El joven funcionario Guido Gómez Mazara me ofreció un cargo, el cual rechacé, pues preferí volver a Nueva York. Opté por hacer caso a mi instinto y a mi destino: volver al frío.

El amigo Viriato se las arregló para desempeñarse como presidente de Efemérides Patrias. Era un cargo oscuro. Un cargo al que yo nunca le vi grandes perspectivas. No obstante, él no quería mucho foco. Eso me había confesado, y entendí de inmediato las más profundas y lógicas razones.

Su estrellato ya lo había tenido, y no quería en el fondo “quemarse” mucho. En la Comisión hizo un trabajo digno.

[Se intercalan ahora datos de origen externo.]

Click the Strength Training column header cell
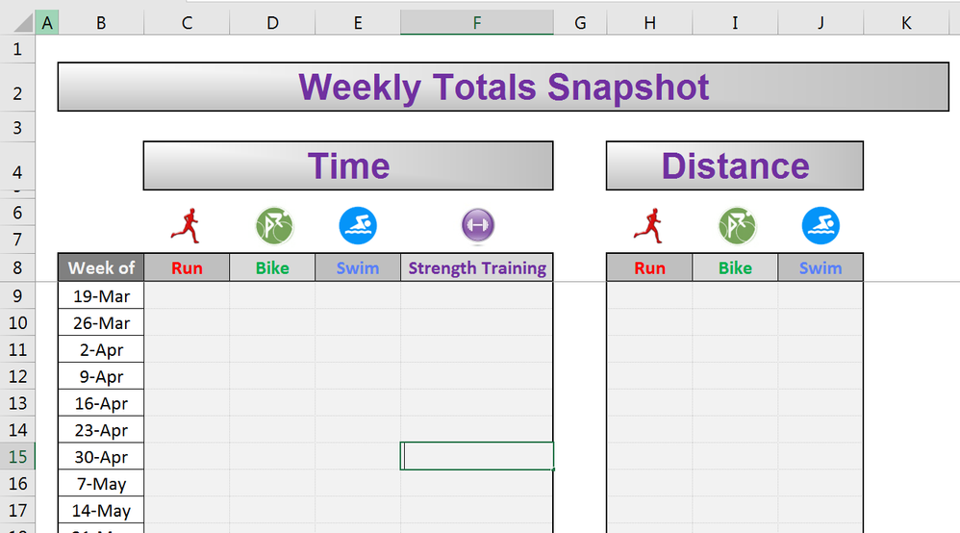 [477, 268]
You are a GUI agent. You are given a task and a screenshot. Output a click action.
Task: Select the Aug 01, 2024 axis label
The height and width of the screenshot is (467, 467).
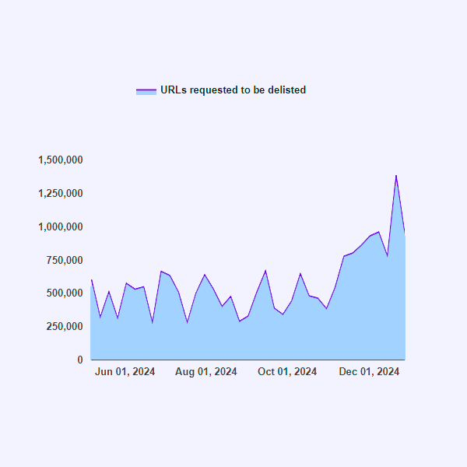click(x=206, y=372)
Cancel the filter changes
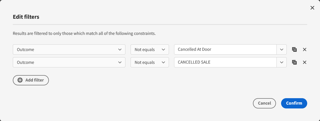This screenshot has height=121, width=320. pyautogui.click(x=264, y=103)
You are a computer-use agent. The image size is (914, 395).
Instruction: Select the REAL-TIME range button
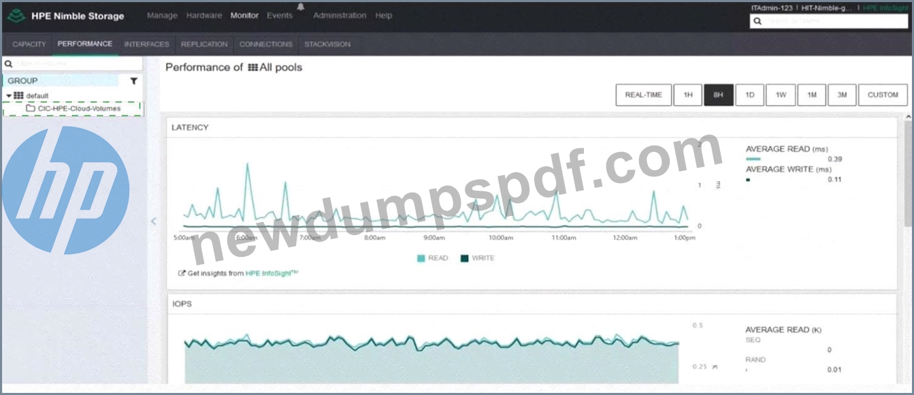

Al final de su mandato, lo saboreó todo. Decepciones y traiciones. Con cierto dolor me contó cómo alguien del equipo mínimo, a quien había apadrinado y apoyado, sabiéndose ya que se iba del poder, se confabuló, y como el barco se hundía, se montó en el tren peledeísta y se arrastró para seguir en el puesto.

Sención, hay que decirlo, no tenía linaje de depredador ni venía de una raza despojadora, ni lo deslumbraba el lujo. (En Nueva York nunca tuvo al dólar ni como Dios ni muchos como tótem).

Tan honesto fue que cuando salió del poder tuvo que irse a Nueva York y vender el apartamento para poder vivir dignamente y costearse el doloroso proceso de dializarse que se avecinaba.

Le acompañé en el proceso de su partida a Estados Unidos. Regaló su biblioteca, las cosas, ya empezaban a pesarle mucho. Entre los pocos textos que cargó estaban las obras completas de Jorge Luis Borges, de las que me dijo que “ahí estaba todo”.

Allá murió a su estilo. Sin doblegarse, echando hasta un coño en un momento que le faltó el aire y cuando los estertores de la parca empezaban a cruzársele. Mi amigo, el que tenía aún muchos deseos de vivir, el autor de Los que falsificaron la firma de Dios, no pudo falsificar un papelito para engañar a la muerte y durar unos años más en el reino de los vivos.